Start of Selection

Letting x equal zero, we obtain \(y_{yi}=f(p)-p\cdot f'(p)\), the y-intercept function of f. The notation for the y-intercept for f(x) is fyi(x), in terms of x. Letting y equal 0, we find the x-intercept function of f(x) to be \(f_{xi}(x)=-\frac{f_{yi}(x)}{f'(x)}\).

y-Intercept Formula. For a function f(x), the y-intercept formula is \(f_{yi}(x)=f(x)-x\cdot f'(x)\), where fyi(x) gives the y value of the point where a tangent to the curve at (x, f(x)) crosses the y-axis or (0, fyi(p)).

x-Intercept Formula. For a function f(x), the x-intercept formula is \(f_{xi}(x)= -\frac{f_{yi}(x)}{f'(x)} = x-\frac{f(x)}{f'(x)}\), where fxi(x) gives the y value of the point where a tangent to the curve at (x, f(x)) crosses the x-axis or (fxi(p), 0).

The image below show the representation of the designations.

Newton’s Method

When we search for the zeros of a polynomial function, we are looking for the point where the function crosses the x-axis. We can use the x-intercept formula for approximating zeros of a polynomial equation to any degree of accuracy. We can also use it for other functions, such as transcendental functions; however, that would require more than a paper and pencil. The x-intercept formula can also be written as \(\frac{x\cdot f'(x)-f(x)}{f'(x)}\). Using an initial value for x, we can approximate a zero r1 which may be close to x. This initial value for x will give the x-intercept of the tangent at x. But using the value obtained we can find the x-intercept again of the tangent and be closer to the zero. Repeating this procedure will bring the x-intercept closer and closer to the zero. Let’s use an example to illustrate the method using the function \(x^2-4=0\). We already know the zeros to be 2 and –2.

Let \(r_1 \approx x-\frac{f(x)}{f'(x)}=\) \(x-\frac{x^2-4}{2x}=\) \(\frac{x^2+4}{2x}\). We know one of the roots is 2 so we’ll choose an initial x value close to 2. Let’s say we choose a 6. Then, \({r}_{1}\approx \frac{6^2+4}{2(6)}=\frac{10}{3}\). Now, we iterate the process:

\(r_2 \approx \frac{(10/3)^2+4}{2(10/3)}=\frac{34}{15}\), \(r_3 \approx \frac{(34/15)^2+4}{2(34/15}=\frac{514}{255}\), \(r_4 \approx \frac{(514/255)^2+4}{2(514/255)}=\frac{131074}{65535}\approx \text{2}\text{.00006}\)

End of Selection
Start of Given data

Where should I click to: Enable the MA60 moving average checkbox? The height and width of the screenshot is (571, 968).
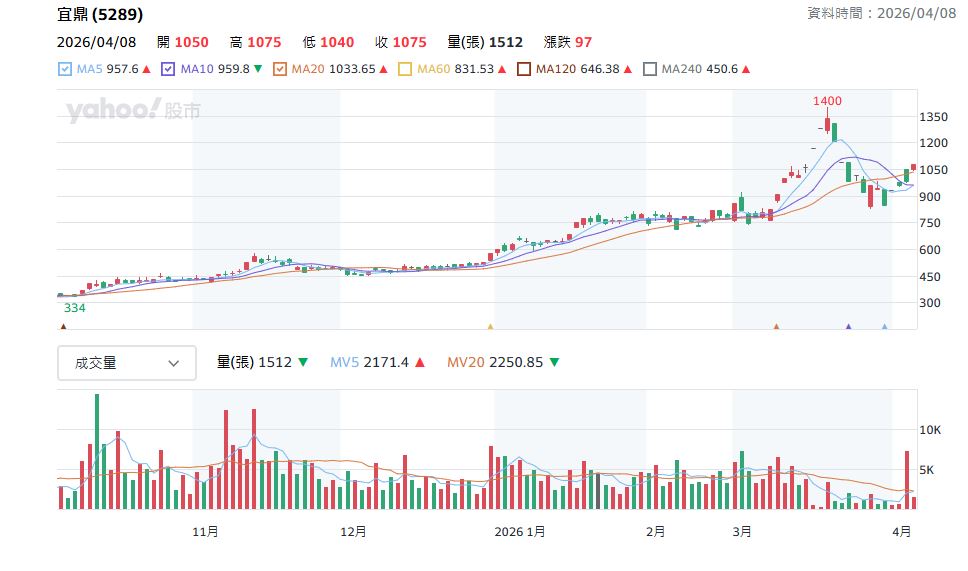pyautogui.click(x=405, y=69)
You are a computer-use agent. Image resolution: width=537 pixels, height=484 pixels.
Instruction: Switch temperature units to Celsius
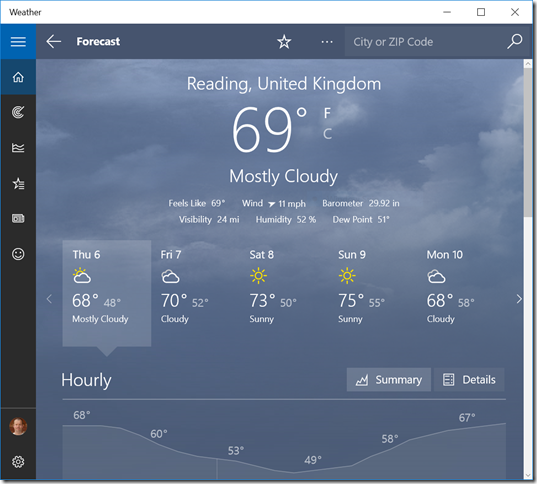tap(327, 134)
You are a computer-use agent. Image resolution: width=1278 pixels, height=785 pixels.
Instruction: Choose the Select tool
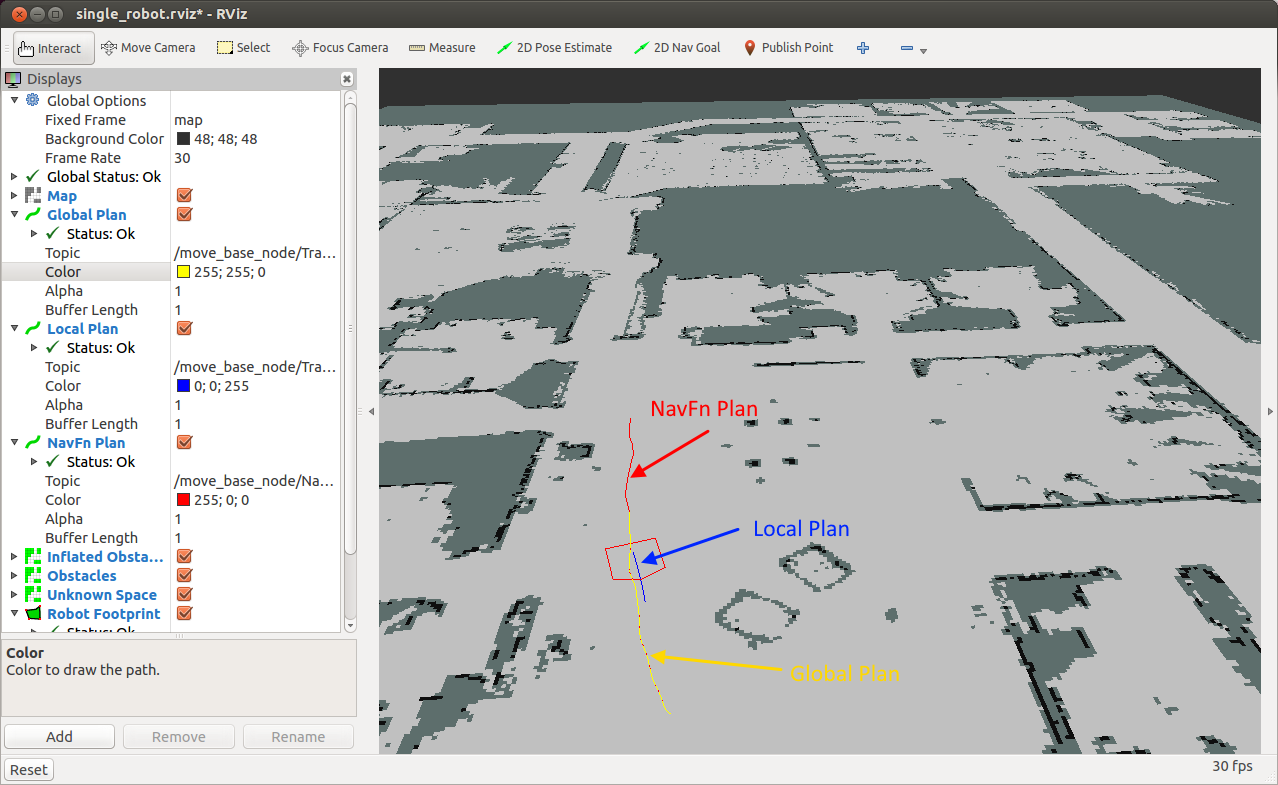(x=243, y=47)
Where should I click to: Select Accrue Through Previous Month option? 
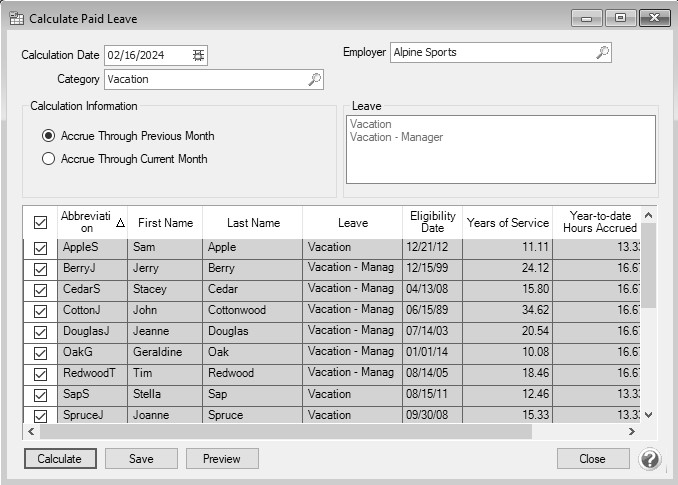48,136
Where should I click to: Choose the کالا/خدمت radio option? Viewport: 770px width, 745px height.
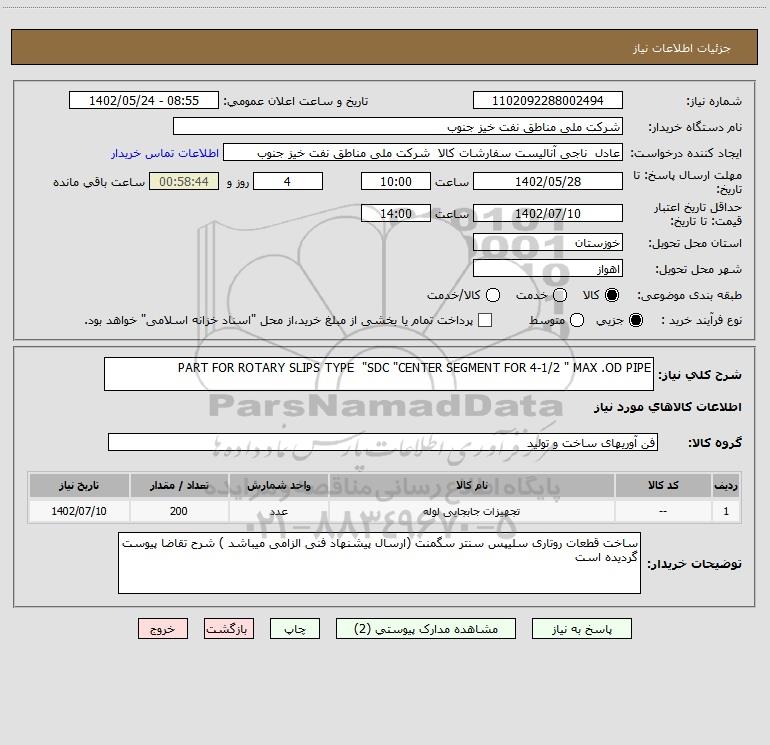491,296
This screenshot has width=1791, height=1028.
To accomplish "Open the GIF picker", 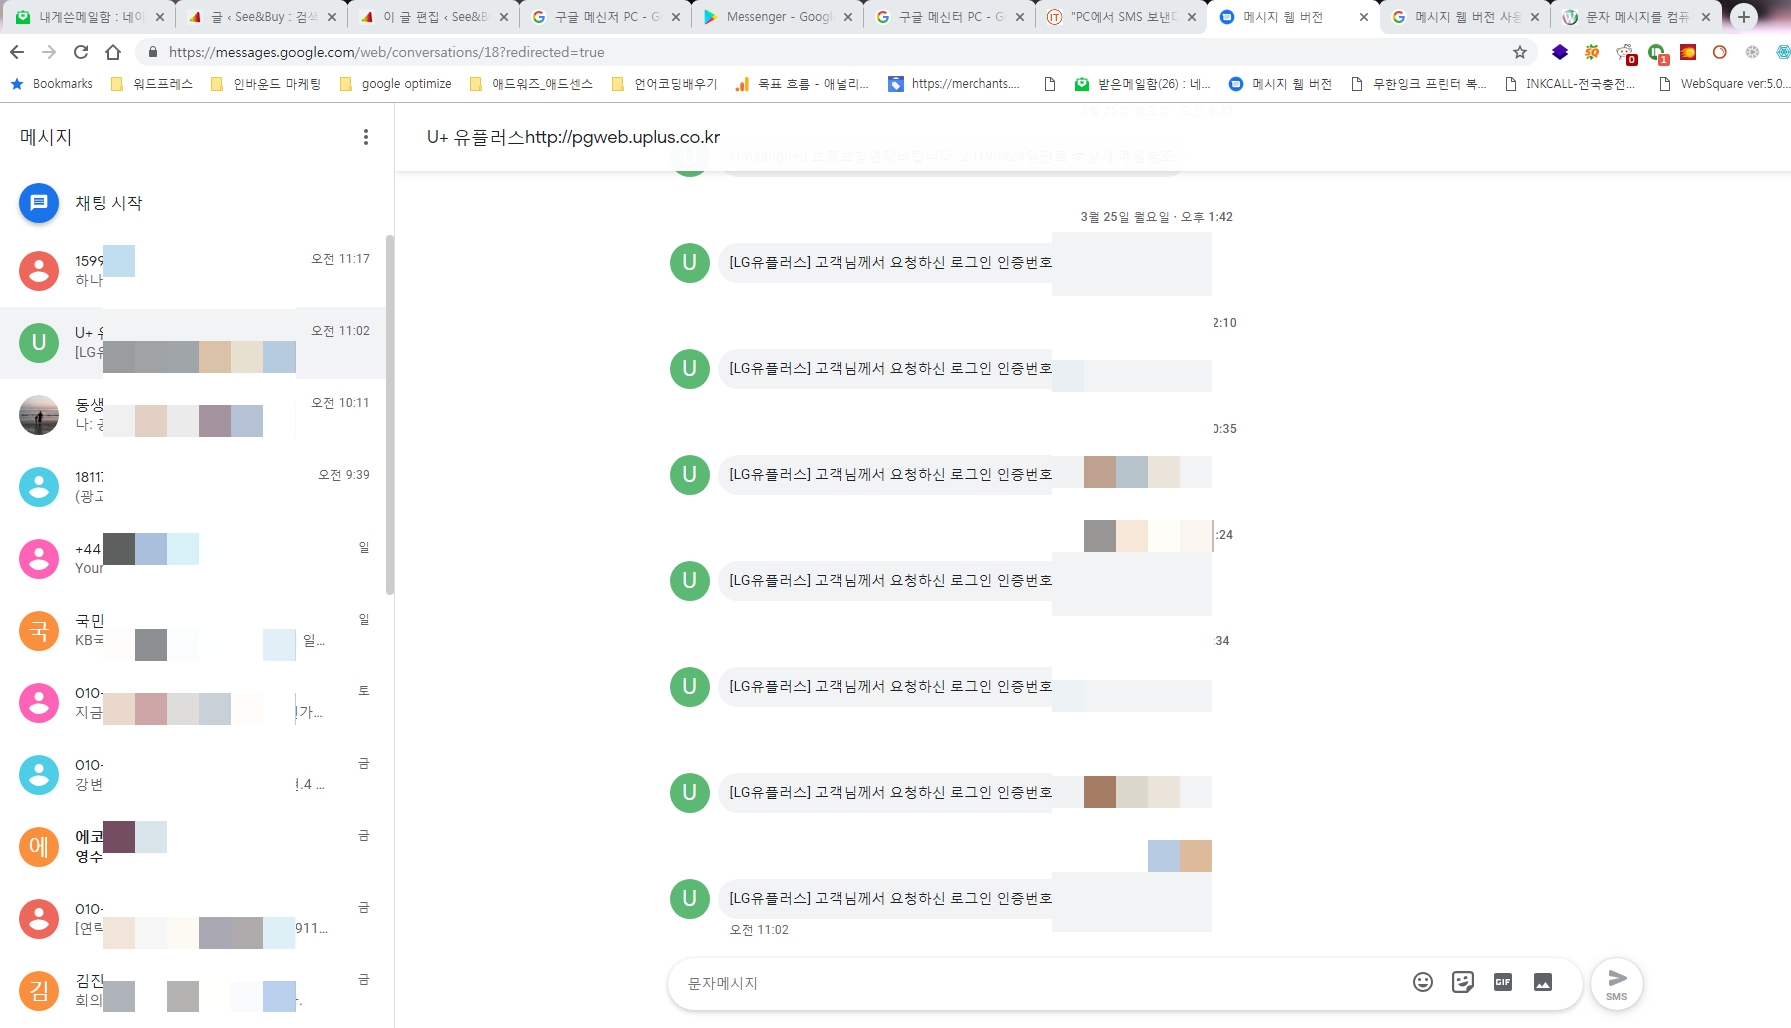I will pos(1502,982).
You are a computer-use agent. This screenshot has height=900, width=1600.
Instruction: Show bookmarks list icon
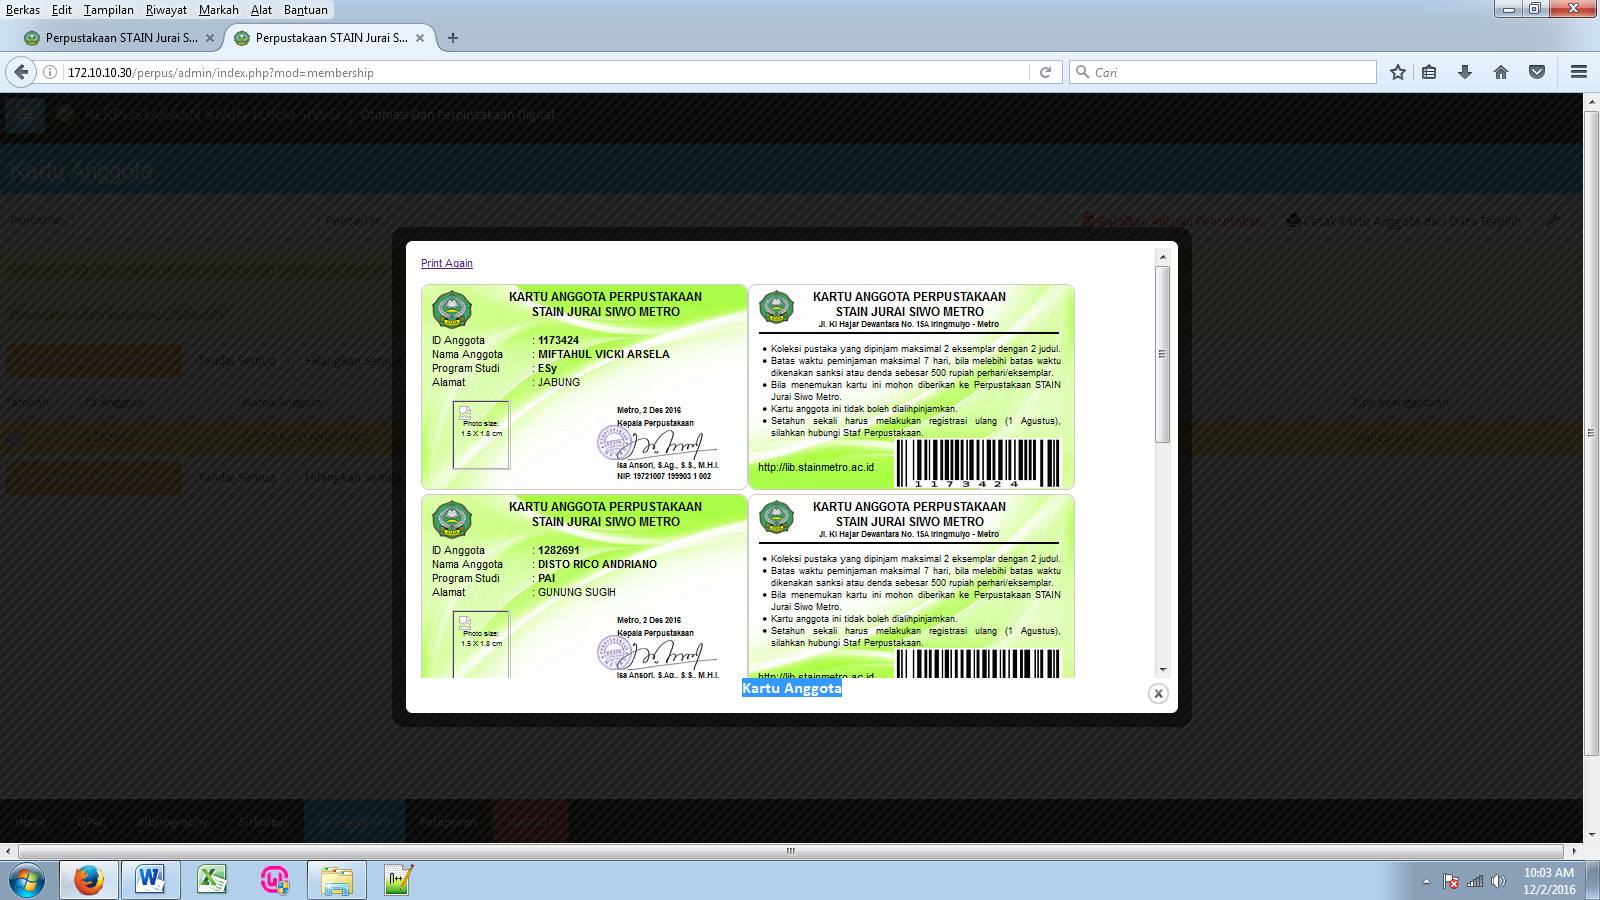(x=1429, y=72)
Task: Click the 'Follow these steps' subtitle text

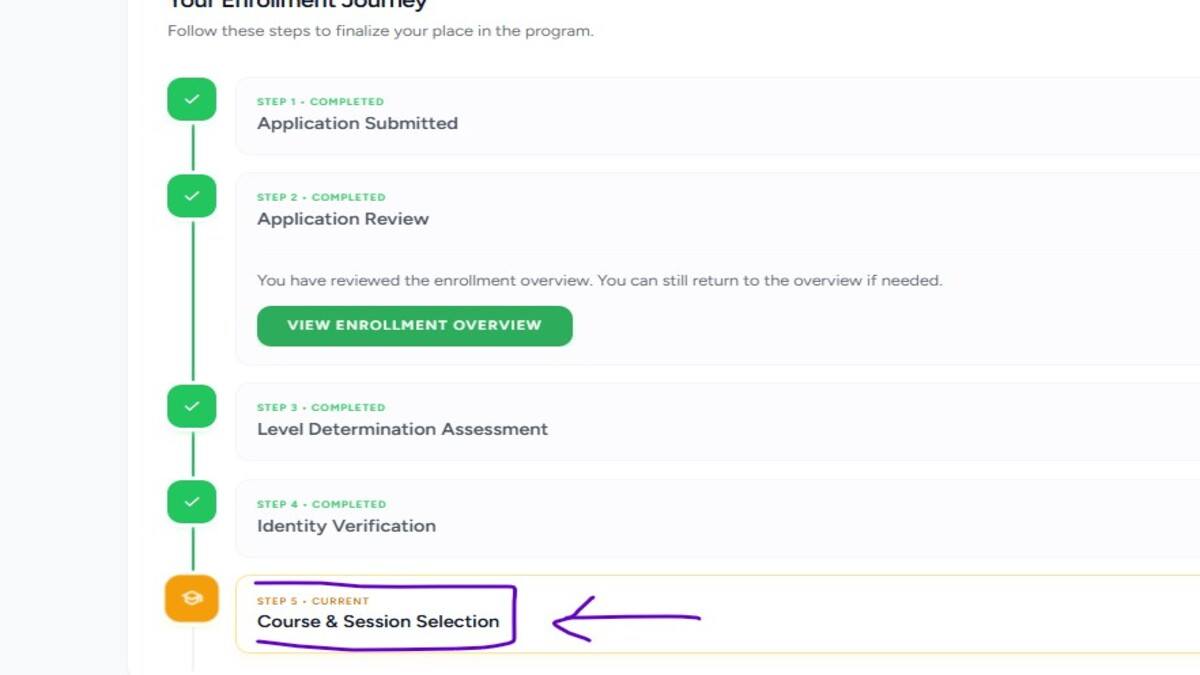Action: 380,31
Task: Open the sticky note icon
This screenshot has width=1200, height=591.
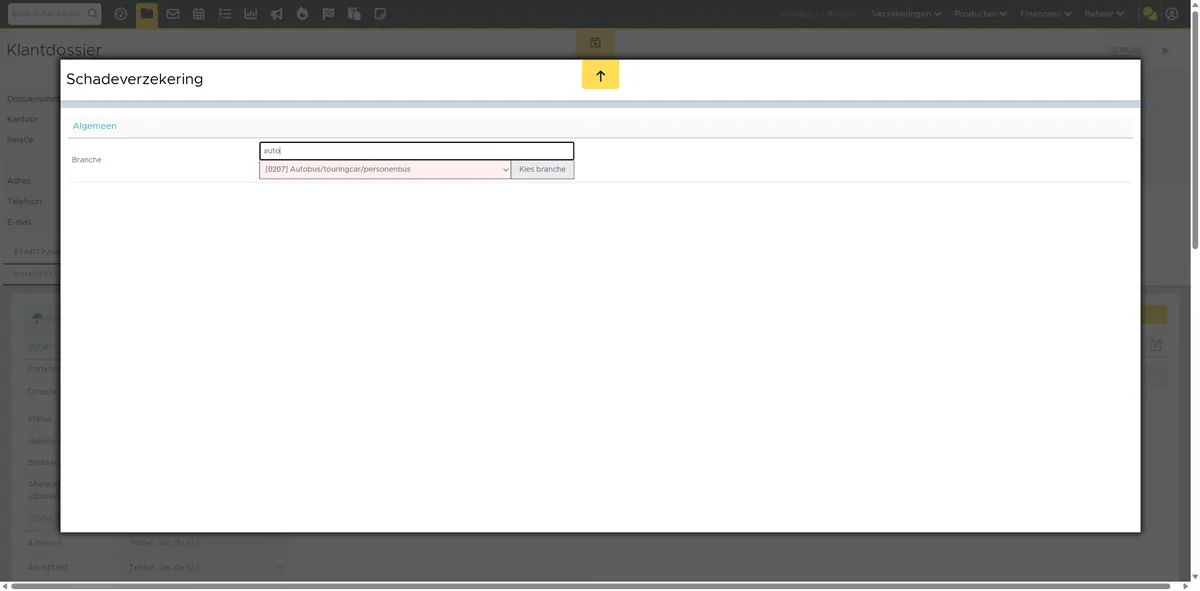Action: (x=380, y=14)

End of Given data

# Work instructions
1. In the intercept and Newton's method text, list every approximation r1 through r4 that the worked example gives, each as a fraction.
2. Reproduce the intercept and Newton's method text from "y-Intercept Formula. For" to "of the designations.".

# Correct answers
1.
r1 = 10/3
r2 = 34/15
r3 = 514/255
r4 = 131074/65535

2.
y-Intercept Formula. For a function f(x), the y-intercept formula is \(f_{yi}(x)=f(x)-x\cdot f'(x)\), where fyi(x) gives the y value of the point where a tangent to the curve at (x, f(x)) crosses the y-axis or (0, fyi(p)).

x-Intercept Formula. For a function f(x), the x-intercept formula is \(f_{xi}(x)= -\frac{f_{yi}(x)}{f'(x)} = x-\frac{f(x)}{f'(x)}\), where fxi(x) gives the y value of the point where a tangent to the curve at (x, f(x)) crosses the x-axis or (fxi(p), 0).

The image below show the representation of the designations.